CBSE Class 12th Mathematics Chapter 8 - Applications of the Integrals Important Questions with Answers

You should focus on solving CBSE Class 12th Mathematics Chapter 8: Applications of the Integrals important questions, especially to help you score high marks. By solving CBSE Class 12th Mathematics 8 questions, you will be solving exam-oriented questions only.

Never Miss an Exam Update

The chapter Applications of the Integrals in CBSE Class 12 Mathematics plays a crucial role in understanding how integration is applied in real-world problems. The chapter develops basic integration principles to showcase their use in area calculations beneath curves as well as region area calculations and advanced volume determination. Effective mastery of this subject serves students before their board examinations because it prepares them for future calculus admissions and engineering and mathematical study pathways. Students can achieve effective preparation through this page which delivers complete essential questions and solutions about Applications of the Integrals. The set of questions explores every topic from Chapter 7 starting with finding areas between two curves while also addressing definite integrals and their corresponding geometric interpretations. Diverse questions in this material allow students to reinforce their understanding while developing efficient problem-solving abilities. Students who solve these vital questions find improvement in their analytical abilities and develop better knowledge of integral usage. Students will find various types of questions in this resource including short and long-answer problems along with CBSE-aligned test-oriented problems. The solutions provide students with each step needed to correctly solve application problems that require integration.

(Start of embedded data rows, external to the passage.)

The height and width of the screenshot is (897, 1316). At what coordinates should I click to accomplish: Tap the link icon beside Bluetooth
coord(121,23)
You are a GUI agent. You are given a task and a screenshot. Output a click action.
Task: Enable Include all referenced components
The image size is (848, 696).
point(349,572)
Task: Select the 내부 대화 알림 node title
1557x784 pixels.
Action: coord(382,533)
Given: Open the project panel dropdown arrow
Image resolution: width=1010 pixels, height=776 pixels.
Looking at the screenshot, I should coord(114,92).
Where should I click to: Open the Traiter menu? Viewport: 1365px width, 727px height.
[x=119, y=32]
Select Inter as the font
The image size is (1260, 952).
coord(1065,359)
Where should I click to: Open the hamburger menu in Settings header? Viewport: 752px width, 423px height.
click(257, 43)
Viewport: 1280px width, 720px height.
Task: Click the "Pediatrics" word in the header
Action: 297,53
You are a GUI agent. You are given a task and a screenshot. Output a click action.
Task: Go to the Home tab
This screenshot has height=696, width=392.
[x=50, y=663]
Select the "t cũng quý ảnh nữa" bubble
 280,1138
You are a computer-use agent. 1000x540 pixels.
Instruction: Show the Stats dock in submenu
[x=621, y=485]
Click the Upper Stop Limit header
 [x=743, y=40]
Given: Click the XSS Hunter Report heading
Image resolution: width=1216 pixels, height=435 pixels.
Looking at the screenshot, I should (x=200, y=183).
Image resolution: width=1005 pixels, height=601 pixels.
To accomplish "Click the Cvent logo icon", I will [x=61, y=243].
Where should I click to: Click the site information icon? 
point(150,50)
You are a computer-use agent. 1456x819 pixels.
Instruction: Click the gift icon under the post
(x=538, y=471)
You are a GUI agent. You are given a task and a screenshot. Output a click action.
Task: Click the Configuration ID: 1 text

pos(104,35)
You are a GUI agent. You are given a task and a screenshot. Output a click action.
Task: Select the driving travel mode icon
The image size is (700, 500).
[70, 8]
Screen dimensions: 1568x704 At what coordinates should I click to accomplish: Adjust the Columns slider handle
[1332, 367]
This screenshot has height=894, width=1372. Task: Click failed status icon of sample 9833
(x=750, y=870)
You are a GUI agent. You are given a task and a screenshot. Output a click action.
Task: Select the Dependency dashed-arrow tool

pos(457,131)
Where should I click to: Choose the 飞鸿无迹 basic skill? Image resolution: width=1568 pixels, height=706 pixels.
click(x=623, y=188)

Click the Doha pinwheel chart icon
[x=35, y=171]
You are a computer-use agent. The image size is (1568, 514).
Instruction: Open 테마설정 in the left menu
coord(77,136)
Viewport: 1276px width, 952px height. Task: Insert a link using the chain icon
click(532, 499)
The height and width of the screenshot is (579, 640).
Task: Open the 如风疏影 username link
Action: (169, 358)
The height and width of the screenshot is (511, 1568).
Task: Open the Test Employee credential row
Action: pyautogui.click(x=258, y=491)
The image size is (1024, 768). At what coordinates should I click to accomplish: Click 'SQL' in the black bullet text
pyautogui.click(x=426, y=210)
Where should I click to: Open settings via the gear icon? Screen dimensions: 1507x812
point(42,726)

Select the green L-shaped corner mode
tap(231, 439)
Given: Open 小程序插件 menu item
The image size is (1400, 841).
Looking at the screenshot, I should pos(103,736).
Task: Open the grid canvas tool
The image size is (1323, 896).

The important questions in this document will help students prepare for board examinations and competitive tests. Knowledge of Applications of the Integrals will lead to better examination results and prepare students to handle advanced mathematical problems with confidence. Prepare thoroughly with the most important questions of CBSE Class 12th Mathematics Chapter 8 - Applications of the Integrals. You can first cover the CBSE Class 12th Mathematics syllabus to understand the key topics and then start solving the CBSE Class 12th Mathematics Chapter 8 - Applications of the Integrals Important Question to get a better understanding of your preparation level. Start practicing now.

Are you feeling lost and unsure about what career path to take after completing 12th standard?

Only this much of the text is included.